++++ Source material ++++

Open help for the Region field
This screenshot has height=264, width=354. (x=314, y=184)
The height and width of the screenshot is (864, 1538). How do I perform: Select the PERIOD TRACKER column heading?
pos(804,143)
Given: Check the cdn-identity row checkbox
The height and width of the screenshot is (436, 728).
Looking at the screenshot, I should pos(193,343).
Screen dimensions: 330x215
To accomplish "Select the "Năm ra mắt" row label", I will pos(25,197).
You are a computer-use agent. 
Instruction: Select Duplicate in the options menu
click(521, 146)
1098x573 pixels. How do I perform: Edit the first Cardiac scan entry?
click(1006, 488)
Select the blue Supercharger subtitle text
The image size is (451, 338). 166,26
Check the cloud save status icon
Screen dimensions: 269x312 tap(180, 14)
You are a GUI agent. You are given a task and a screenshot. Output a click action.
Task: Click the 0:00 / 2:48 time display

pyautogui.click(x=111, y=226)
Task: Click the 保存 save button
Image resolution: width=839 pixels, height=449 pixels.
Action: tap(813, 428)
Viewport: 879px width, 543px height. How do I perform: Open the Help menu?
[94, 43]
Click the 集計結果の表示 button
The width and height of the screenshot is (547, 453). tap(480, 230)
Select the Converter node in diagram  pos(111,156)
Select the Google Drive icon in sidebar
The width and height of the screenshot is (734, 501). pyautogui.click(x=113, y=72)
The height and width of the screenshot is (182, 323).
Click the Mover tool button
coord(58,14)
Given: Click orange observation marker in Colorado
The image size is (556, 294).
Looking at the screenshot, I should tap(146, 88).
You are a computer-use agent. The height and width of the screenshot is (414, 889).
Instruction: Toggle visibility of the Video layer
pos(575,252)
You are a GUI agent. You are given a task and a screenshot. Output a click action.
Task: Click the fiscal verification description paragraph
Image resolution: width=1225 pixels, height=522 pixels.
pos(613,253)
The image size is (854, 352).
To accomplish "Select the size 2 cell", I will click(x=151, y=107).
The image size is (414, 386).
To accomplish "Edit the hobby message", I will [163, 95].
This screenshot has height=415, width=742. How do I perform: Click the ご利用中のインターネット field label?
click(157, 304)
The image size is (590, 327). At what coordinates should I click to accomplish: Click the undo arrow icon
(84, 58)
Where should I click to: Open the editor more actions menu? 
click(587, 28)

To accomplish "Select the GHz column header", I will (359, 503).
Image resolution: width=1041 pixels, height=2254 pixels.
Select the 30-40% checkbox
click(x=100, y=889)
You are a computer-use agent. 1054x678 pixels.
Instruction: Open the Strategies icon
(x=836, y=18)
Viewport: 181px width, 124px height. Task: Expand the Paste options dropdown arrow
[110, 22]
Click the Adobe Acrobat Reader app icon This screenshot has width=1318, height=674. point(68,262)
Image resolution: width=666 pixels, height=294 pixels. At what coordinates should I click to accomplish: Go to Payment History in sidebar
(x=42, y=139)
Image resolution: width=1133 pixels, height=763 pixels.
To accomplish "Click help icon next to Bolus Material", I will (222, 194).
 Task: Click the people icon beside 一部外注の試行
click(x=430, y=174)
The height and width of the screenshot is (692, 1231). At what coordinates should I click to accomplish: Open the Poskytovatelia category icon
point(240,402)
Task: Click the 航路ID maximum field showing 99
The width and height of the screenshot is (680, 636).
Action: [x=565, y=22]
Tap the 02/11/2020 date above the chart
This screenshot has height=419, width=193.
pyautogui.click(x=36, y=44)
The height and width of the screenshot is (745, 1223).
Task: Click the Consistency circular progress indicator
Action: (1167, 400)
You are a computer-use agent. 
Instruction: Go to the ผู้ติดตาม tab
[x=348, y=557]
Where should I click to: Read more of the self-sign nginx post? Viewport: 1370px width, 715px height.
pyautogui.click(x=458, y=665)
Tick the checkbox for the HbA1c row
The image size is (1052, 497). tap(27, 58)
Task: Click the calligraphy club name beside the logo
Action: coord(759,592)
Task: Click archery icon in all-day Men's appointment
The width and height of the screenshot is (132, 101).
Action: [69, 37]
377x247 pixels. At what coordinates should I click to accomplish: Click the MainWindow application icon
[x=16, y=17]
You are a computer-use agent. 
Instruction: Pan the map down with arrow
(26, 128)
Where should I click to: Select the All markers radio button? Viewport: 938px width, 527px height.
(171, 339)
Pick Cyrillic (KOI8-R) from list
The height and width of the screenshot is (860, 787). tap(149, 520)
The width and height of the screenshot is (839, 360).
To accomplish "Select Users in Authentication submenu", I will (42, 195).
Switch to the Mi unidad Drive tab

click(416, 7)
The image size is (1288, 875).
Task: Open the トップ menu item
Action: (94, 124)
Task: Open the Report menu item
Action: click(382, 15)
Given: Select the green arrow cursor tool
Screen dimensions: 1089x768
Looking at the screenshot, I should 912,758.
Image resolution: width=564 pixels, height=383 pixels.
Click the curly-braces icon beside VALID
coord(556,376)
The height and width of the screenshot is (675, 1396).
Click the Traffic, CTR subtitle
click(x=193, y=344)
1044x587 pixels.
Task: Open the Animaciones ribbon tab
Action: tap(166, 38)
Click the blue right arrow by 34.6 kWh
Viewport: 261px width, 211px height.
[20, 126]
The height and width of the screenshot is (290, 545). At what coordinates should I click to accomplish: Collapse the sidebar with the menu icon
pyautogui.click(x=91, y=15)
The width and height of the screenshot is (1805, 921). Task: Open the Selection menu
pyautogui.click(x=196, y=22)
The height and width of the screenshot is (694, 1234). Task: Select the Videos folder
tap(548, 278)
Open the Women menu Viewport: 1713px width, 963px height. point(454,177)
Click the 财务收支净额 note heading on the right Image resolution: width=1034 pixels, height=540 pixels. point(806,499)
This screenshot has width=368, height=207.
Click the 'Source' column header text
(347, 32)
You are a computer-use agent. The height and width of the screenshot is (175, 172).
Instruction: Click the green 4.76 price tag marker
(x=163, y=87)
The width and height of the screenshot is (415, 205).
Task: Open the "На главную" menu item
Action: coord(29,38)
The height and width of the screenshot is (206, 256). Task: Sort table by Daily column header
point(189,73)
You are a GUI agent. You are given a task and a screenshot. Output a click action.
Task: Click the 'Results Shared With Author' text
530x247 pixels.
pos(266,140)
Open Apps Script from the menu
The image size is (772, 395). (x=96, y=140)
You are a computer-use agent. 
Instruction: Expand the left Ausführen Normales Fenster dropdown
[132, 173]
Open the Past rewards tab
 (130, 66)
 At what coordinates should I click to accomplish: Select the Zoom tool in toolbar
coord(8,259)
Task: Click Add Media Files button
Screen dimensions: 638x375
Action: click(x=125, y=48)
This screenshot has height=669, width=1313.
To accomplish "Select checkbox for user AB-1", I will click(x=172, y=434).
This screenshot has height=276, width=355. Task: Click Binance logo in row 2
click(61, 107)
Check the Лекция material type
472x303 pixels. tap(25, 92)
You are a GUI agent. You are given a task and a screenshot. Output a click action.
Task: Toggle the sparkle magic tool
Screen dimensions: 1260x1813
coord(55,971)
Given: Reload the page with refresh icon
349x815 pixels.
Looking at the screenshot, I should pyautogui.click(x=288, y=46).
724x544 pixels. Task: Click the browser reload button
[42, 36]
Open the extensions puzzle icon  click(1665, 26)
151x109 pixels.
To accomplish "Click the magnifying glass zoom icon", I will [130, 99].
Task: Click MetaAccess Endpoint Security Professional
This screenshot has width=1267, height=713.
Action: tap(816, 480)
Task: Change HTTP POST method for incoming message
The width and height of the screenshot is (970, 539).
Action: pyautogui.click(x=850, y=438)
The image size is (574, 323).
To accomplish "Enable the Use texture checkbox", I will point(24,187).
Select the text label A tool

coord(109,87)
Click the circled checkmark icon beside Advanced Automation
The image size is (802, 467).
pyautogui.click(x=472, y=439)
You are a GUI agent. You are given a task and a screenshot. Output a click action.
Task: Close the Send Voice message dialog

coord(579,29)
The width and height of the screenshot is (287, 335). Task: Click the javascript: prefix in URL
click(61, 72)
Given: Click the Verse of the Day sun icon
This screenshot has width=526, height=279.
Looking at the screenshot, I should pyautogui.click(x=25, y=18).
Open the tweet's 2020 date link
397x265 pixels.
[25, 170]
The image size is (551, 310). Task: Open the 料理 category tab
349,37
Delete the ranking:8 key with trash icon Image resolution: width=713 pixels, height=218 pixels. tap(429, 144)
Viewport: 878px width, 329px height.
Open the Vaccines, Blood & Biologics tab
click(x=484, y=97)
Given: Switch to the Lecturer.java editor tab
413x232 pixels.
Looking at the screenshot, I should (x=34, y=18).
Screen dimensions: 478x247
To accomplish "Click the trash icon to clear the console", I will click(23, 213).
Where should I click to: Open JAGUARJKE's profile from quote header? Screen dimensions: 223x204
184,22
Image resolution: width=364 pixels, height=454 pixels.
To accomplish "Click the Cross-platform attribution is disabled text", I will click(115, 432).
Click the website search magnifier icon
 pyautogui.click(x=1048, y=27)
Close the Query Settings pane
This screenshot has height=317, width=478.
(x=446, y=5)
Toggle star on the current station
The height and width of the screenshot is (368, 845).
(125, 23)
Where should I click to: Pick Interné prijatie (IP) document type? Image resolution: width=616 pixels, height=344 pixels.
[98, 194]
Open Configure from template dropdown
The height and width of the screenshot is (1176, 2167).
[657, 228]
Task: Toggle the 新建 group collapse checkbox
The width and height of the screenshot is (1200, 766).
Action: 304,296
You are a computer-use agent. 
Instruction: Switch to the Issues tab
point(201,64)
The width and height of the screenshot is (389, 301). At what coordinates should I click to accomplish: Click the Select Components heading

++++

• [Required task]:
Count the lines in the material above that contain the string "more", where case counts. Give only the number.

• [Solved exercise]:
2